> What the task asks
Your answer must match the material exactly, line for line.

> Extracted material
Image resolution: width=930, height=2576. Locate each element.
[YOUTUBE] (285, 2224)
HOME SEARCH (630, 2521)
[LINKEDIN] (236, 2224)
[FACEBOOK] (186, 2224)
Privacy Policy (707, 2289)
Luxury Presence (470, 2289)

> Answer for this exercise
Image resolution: width=930, height=2576. Locate each element.
[YOUTUBE] (285, 2224)
HOME SEARCH (630, 2521)
[LINKEDIN] (236, 2224)
[FACEBOOK] (186, 2224)
Privacy Policy (707, 2289)
Luxury Presence (470, 2289)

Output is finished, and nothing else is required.